A report that raises some questions.

Washington State’s latest report on physician-assisted suicide prompts questions about the reliability of prognosis of terminal illness

We now have the latest official report on the working of Washington State’s 2008 physician-assisted suicide law.  It shows that in 2012 there was a further (17 per cent) increase in the number of terminally ill people to whom lethal drugs were legally supplied in order to assist them to take their own lives.  This is not in itself surprising: it mirrors the experience of neighbouring Oregon State since 1998.  

However, there are some other data in the report which need to be considered.  In each year from 2009 to 2012 the number of deaths of recipients of lethal drugs has been less than the number of people to whom drugs were supplied.  This is to be expected as sometimes drugs issued in one year may not be ingested until the next year.  So, for example, the report on Year 2010 tells us that 72 of the 87 people who received lethal drugs in that year had died.  By the time of the report on 2011, however, the figure of 72 deaths in 2010 had increased to 84 and the report on 2012 puts it at 85.

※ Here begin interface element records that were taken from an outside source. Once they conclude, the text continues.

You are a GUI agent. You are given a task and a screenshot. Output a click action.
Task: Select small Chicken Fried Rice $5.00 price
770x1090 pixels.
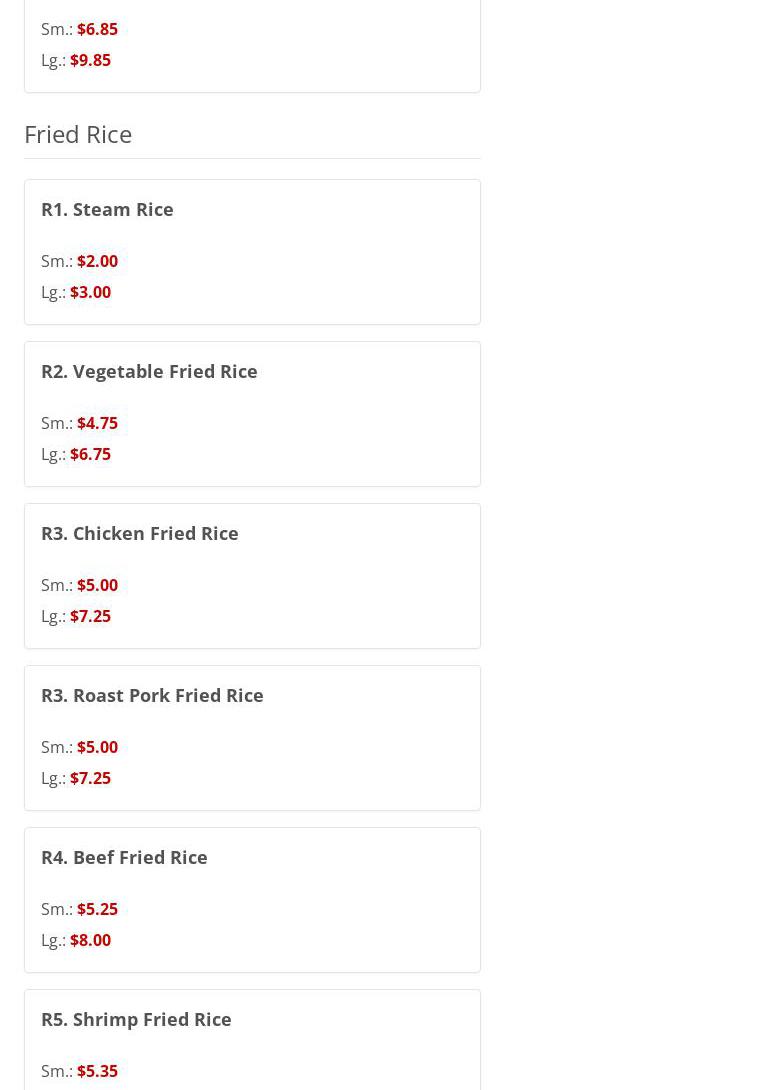97,585
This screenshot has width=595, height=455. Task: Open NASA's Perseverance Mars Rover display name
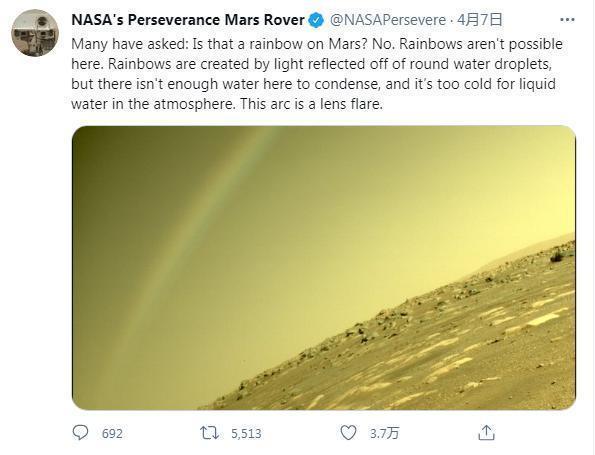tap(188, 20)
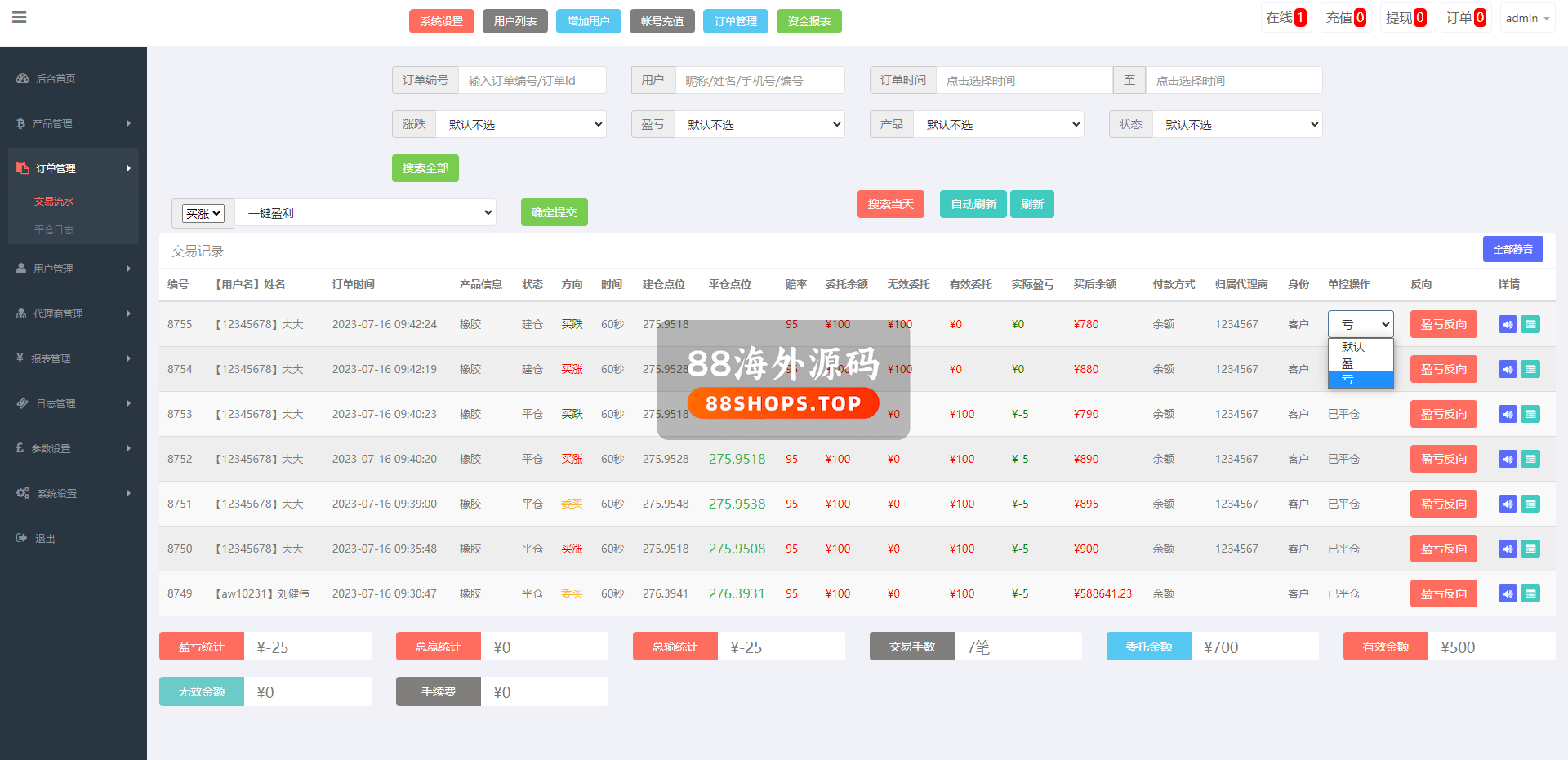Open the detail card icon for order 8753
Viewport: 1568px width, 760px height.
pos(1531,415)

It is inevitable, given the unreliability of prognoses of terminal illness at the six months range prescribed in Washington’s law, that there will be some recipients of lethal drugs who outlive the predictions made for them.  But the latest report indicates that 17 per cent (one in six) of deaths in 2012 were of recipients who had held the drugs supplied to them for more than 25 weeks – a range of 3 to 150 weeks is given.  Indeed, according to the report, it is not known whether two recipients of lethal drugs in each of the years 2009, 2010 and 2011 have died or are still alive.

These longer-than-predicted survival rates corroborate expert medical evidence given to Parliament in Britain a few years ago that prognoses of terminal illness at six months range are unreliable.  Yet the proposals that have been put forward for legalising physician-assisted suicide in England and Wales, from Lord Joffe’s Private Member’s bill in 2005 to Lord Falconer’s in 2013, persist in replicating Washington’s and Oregon’s six-months-to-live criteria. 

Washington’s latest report should give us pause for thought.